Task details
Copy the passage of the text on mold in ductwork between "The important thing" and "cracks and/or seams.", inclusive, and swap "spores" for "particles".

Text for analysis
When it comes to air duct cleaning in Des Moines and the surrounding metro area, a percentage of the calls we receive pertain to the question of if we can tell the homeowner if they have mold in their ductwork. Our answer is yes. But before we go any further, the answer would be yes, no matter what. Here’s why…
Every house has mold in it at all times, in the form of spores, unless it is hermetically sealed. Those individual spores are not dangerous alone though. Only when they begin to colonize do they become dangerous to your health.
The important thing is to understand how mold spores colonize and how to identify when it happens. Here’s the lowdown.
How Mold Enters the Home
You can’t see mold spores because they are microscopic. They can enter the home through open windows, doors, the bathroom vents, air intake vent, basically any vent. They also enter the house through cracks and/or seams.

Input data
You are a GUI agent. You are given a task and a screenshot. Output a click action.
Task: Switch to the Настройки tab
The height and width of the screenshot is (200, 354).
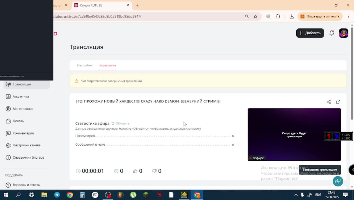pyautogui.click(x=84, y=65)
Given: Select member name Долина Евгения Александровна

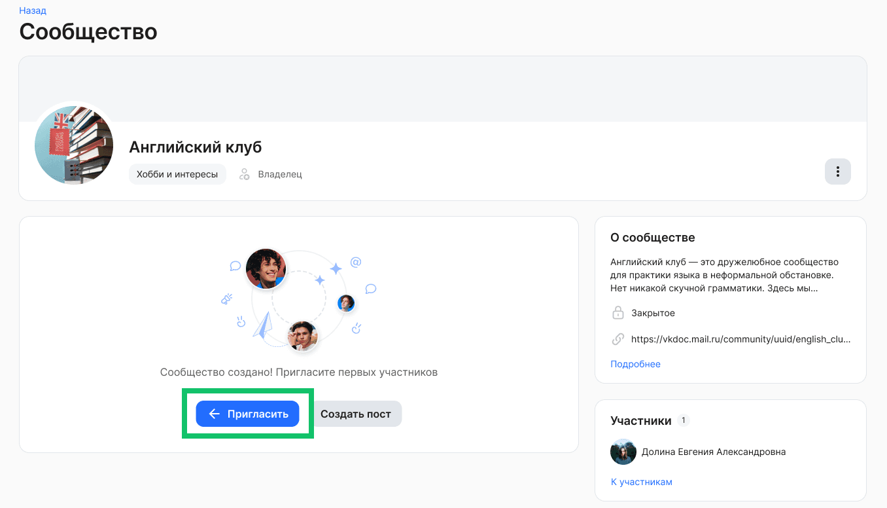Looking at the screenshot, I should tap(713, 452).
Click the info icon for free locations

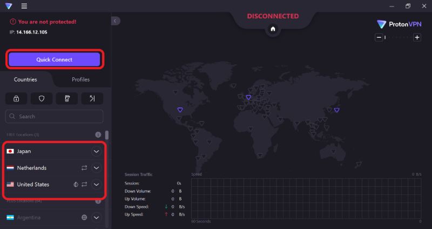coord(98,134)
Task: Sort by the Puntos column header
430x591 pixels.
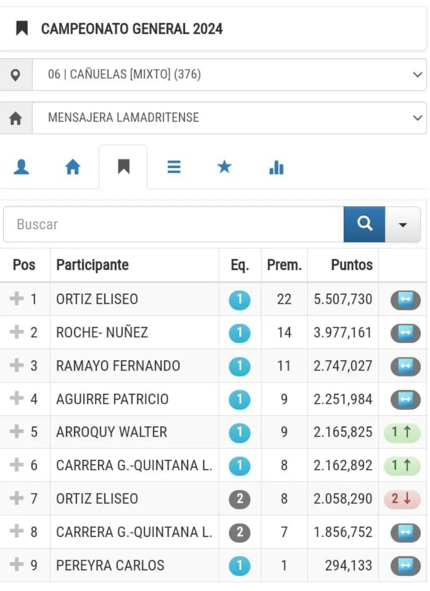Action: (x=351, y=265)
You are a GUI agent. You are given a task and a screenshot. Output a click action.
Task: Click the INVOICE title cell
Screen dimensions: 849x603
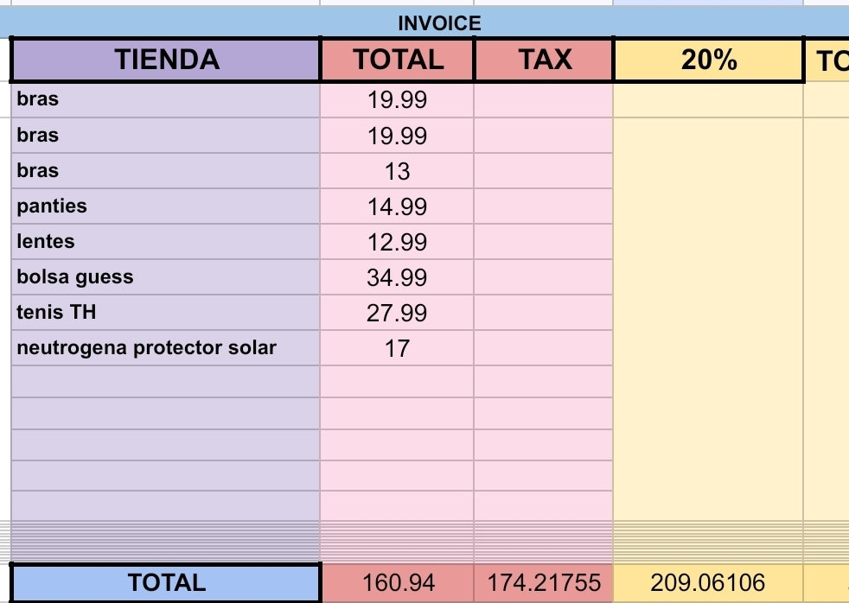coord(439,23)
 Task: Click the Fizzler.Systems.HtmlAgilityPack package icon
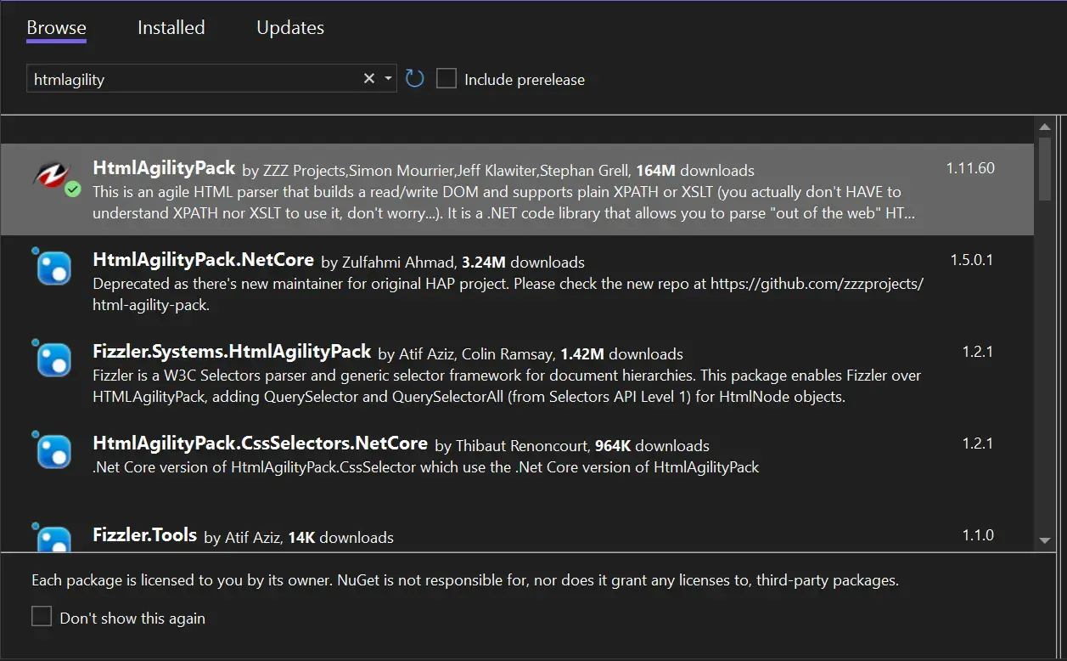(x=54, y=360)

--

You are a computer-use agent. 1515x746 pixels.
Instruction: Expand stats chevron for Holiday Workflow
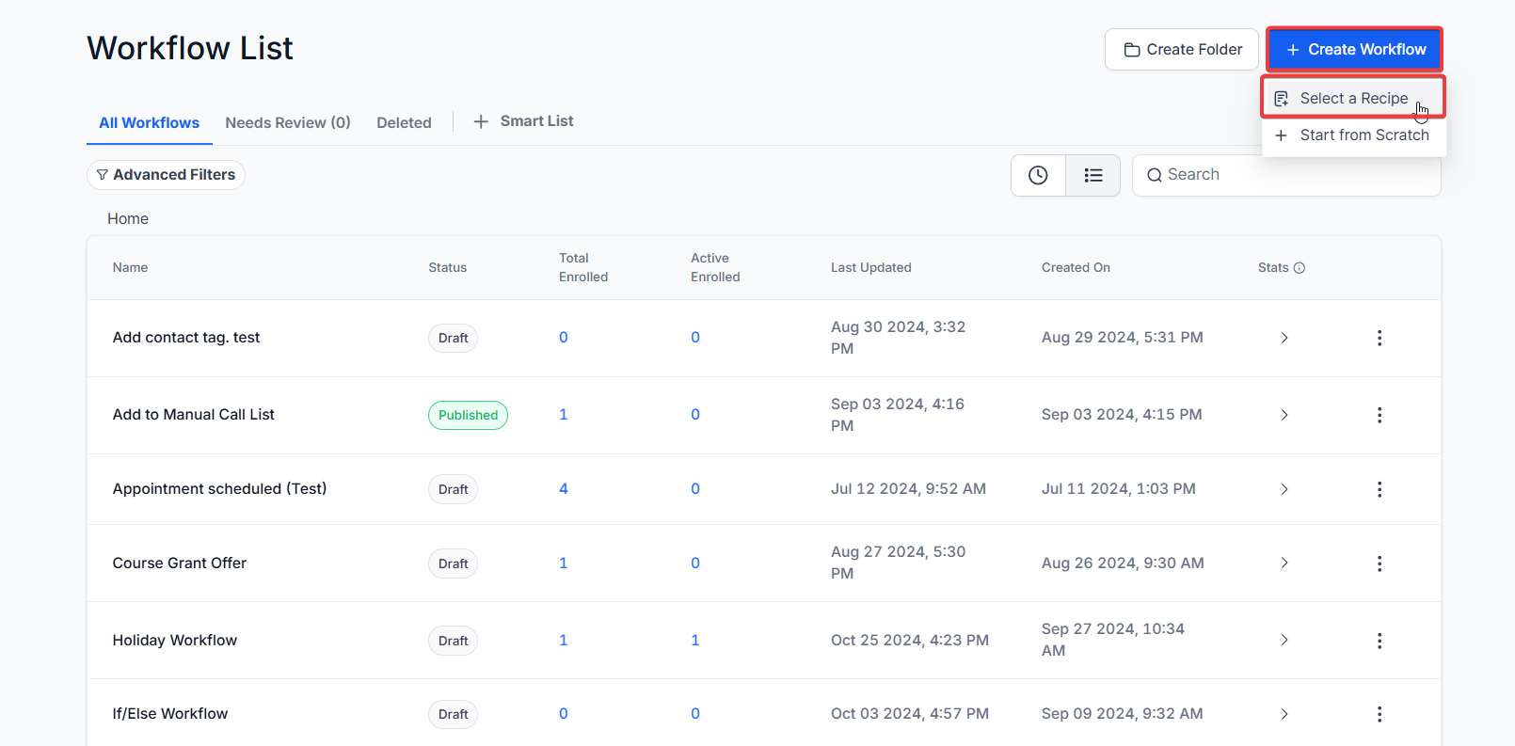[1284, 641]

Exercise answer
The important thing is to understand how mold particles colonize and how to identify when it happens. Here’s the lowdown.
How Mold Enters the Home
You can’t see mold particles because they are microscopic. They can enter the home through open windows, doors, the bathroom vents, air intake vent, basically any vent. They also enter the house through cracks and/or seams.